- The most expensive countries in Asia Pacific for expatriates to live in are: Japan; Papua New Guinea; Singapore; Australia, China
- The most expensive cities for expatriates to live in are: Tokyo (the most expensive in the world); Hong Kong; Yokohama; Osaka; and Nagoya
- The cheapest city for expatriates to live in is: Dushanbe in Tajikistan (766 most expensive in the world)
Which cities / countries drop in the ranking, and which moved up?
- The biggest mover down the rankings is Tashkent in Uzbekistan, which has dropped to become the 474th most expensive location in the world.
- The biggest mover up the rankings is Papeete in French Polynesia, which has risen to be the 117th most expensive location in the world.
Reasons for this movement:
Tashkent has become less expensive for expatriate’s to live in relative to other global locations. This is mainly due to the depreciation of the Uzbekistan Som against the US Dollar over the past year. In September 2011 US $1 could buy UZS 1750, today that has risen to over UZS 1920, increasing expatriate purchasing power by just under 10% in one year.
Papeetes high cost of living is mainly due to the fact that most goods and services are imported at great cost. Furthermore the economy is exposed to the global economy through its heavy reliance on tourism which went into a long decline from 2006 and was compounded by the global recession. Groceries and communication are particularly expensive.
Tokyo as the most expensive city in Asia-Pacific and the world has an overall cost of living index of 139.89 compared to New York with an index of 100. Tokyo is followed by Zurich, Geneva and Luanda in the world rankings.
Tokyo is the most expensive city mainly because of the historical strength of the Japanese currency, the high population density, the high level of salaries, and the lack of resources which result in a high proportion of imports. Particularly expensive in Tokyo are the following basket groups groceries, healthcare, housing, and transport. Benchmark price in a major international retail store for 1 kg apples is $7.08, 1 kg boneless, skinless, chicken breast $11.91, 1 kg cheddar cheese $18.22, and 1 L full cream milk $2.73.
Benchmark price for a private practice doctor visit for an uninsured patient is $125, and a private hospital stay per day including nursing care, medications, diagnostic tests, food, and related costs is $3,675. Benchmark rental for a secure upmarket unfurnished apartment (3 bedrooms) is $6,293 in a central location, and $3,209 in a suburban location, per month, excluding utilities.

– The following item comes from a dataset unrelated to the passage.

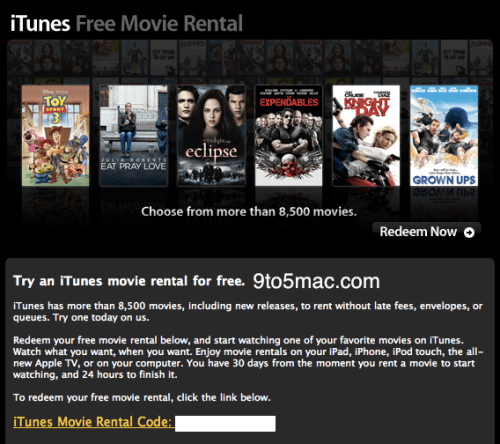
Task: Click the 'eclipse' title text on poster
Action: tap(211, 152)
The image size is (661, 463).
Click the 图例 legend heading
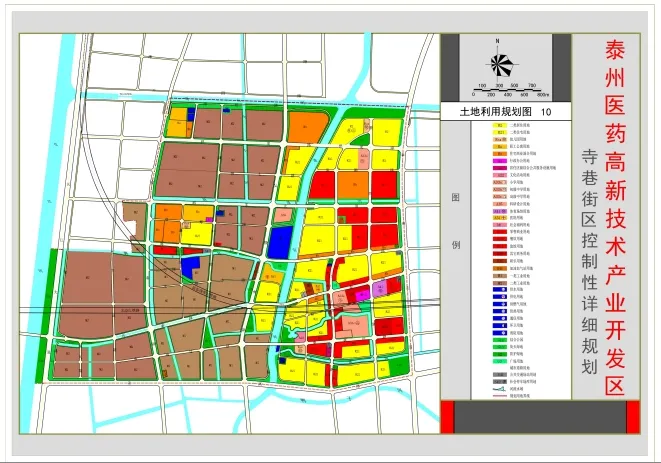[x=455, y=220]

To provide an assignee, sent from a low cost of living country to a more expensive country, with a similar purchasing power to what they have in their home country, requires an adjustment to their assignment salary. The amount of adjustment depends on which country they come from. The larger the difference in cost of living, the larger the adjustment required to ensure a similar level of purchasing power in the host country.
New York City is used as the base for the cost of living index rankings and the US dollar is used as the base currency. The cost of living data collected is representative of an expatriate lifestyle, where the local prices for fixed quantities of the same good and services at or near each location, and US dollar exchange rates are used. Prices in each location are affected by availability (i.e. supply and demand) as well as local pricing regulations and taxes on goods and services (e.g. premiums on luxury goods). Local inflation is usually representative of local price increases, which in turn impacts an expatriates purchasing power in the host country. The exchange rate impacts both the price of imports to the host country and the expatriate assignment salary calculation between the home and the host country. The cost of living has a significant impact on the purchasing power of an expatriate’s salary package.